Stored data entries
○ ○ ○ ○ ○ ○ ○

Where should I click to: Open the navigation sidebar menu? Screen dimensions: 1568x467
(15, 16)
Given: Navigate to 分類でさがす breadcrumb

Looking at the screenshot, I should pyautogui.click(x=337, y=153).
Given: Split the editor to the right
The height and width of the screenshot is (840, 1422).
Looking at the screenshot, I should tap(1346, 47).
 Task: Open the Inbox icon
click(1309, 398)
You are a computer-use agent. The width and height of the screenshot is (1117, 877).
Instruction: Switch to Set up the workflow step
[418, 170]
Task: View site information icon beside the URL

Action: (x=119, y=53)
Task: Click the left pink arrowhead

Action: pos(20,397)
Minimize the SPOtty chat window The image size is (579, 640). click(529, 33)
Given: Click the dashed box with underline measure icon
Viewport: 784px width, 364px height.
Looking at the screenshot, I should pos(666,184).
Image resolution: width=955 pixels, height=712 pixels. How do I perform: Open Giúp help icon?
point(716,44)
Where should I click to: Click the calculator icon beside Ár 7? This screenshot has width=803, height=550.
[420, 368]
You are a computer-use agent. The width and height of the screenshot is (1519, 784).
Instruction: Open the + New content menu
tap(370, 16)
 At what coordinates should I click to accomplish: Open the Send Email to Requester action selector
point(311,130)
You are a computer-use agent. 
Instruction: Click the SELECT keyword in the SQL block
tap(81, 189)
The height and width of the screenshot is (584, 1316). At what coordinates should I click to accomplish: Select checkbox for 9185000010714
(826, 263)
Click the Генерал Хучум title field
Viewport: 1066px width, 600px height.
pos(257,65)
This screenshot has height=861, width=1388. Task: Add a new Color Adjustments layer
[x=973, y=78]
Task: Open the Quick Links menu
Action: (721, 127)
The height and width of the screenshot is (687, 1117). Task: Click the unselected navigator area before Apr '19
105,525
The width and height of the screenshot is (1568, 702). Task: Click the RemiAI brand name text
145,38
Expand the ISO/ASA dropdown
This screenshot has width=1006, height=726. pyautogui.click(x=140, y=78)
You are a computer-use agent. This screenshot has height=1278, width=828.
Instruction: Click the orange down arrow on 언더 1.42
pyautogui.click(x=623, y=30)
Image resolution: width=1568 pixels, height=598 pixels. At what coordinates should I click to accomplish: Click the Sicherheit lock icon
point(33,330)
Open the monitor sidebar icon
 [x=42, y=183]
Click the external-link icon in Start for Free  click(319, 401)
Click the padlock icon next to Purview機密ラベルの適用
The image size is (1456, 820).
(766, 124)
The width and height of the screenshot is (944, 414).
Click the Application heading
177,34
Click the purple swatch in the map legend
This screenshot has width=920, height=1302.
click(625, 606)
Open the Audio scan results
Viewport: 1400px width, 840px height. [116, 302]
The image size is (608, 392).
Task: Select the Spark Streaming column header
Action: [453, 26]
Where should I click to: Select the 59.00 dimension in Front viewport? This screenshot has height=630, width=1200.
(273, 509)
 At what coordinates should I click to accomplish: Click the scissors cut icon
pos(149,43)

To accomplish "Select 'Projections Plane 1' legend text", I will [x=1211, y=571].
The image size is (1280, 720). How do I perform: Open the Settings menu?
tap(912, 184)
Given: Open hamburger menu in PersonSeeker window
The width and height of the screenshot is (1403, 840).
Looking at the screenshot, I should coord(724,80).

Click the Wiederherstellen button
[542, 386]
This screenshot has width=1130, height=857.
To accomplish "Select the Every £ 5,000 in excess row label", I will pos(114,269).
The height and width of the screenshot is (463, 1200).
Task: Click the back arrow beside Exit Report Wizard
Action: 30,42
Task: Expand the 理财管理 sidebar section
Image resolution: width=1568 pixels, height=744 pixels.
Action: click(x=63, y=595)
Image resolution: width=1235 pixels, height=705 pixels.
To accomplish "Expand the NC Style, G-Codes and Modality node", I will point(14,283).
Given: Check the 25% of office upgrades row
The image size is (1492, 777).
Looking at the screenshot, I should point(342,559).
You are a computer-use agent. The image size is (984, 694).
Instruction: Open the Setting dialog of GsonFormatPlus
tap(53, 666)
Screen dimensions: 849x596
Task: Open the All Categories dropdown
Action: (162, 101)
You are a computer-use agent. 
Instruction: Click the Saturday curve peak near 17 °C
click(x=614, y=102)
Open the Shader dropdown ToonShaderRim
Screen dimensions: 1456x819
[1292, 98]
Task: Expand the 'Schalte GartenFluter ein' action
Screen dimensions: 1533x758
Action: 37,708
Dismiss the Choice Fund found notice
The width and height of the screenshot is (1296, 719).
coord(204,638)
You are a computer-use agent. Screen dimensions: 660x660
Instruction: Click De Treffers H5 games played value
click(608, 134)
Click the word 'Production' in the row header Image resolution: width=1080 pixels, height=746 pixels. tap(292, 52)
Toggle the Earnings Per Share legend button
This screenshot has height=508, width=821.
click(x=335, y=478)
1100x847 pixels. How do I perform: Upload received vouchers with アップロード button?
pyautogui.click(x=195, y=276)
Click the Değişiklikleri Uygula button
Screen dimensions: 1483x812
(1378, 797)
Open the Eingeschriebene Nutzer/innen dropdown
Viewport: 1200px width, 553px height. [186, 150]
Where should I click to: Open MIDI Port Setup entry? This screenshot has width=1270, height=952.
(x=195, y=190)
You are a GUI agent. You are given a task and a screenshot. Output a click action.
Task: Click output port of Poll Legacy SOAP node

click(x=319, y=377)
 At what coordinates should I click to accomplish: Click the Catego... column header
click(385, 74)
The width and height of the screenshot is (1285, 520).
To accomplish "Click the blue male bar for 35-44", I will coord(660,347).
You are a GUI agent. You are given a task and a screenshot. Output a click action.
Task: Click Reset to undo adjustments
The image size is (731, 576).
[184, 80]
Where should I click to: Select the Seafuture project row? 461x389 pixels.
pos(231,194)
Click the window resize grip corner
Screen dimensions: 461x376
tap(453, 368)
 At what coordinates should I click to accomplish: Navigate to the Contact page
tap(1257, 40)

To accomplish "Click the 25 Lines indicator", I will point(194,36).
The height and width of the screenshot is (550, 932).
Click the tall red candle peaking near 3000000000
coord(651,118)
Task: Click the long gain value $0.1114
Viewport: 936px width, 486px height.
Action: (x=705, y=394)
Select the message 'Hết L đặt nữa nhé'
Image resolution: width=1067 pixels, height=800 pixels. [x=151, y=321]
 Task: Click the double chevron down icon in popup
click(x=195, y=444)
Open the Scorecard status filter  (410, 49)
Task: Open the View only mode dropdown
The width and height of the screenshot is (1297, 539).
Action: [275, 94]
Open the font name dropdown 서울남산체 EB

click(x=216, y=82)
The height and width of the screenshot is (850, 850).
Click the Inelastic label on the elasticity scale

○ ○ ○ ○ ○ ○ ○

(Goal): Can you write out every line of the items from the line with "Select the message 'Hết L đặt nữa nhé'" up to and including the line with "click(x=216, y=82)"?

(Answer below):
Select the message 'Hết L đặt nữa nhé'
Image resolution: width=1067 pixels, height=800 pixels. [x=151, y=321]
 Task: Click the double chevron down icon in popup
click(x=195, y=444)
Open the Scorecard status filter  (410, 49)
Task: Open the View only mode dropdown
The width and height of the screenshot is (1297, 539).
Action: [275, 94]
Open the font name dropdown 서울남산체 EB

click(x=216, y=82)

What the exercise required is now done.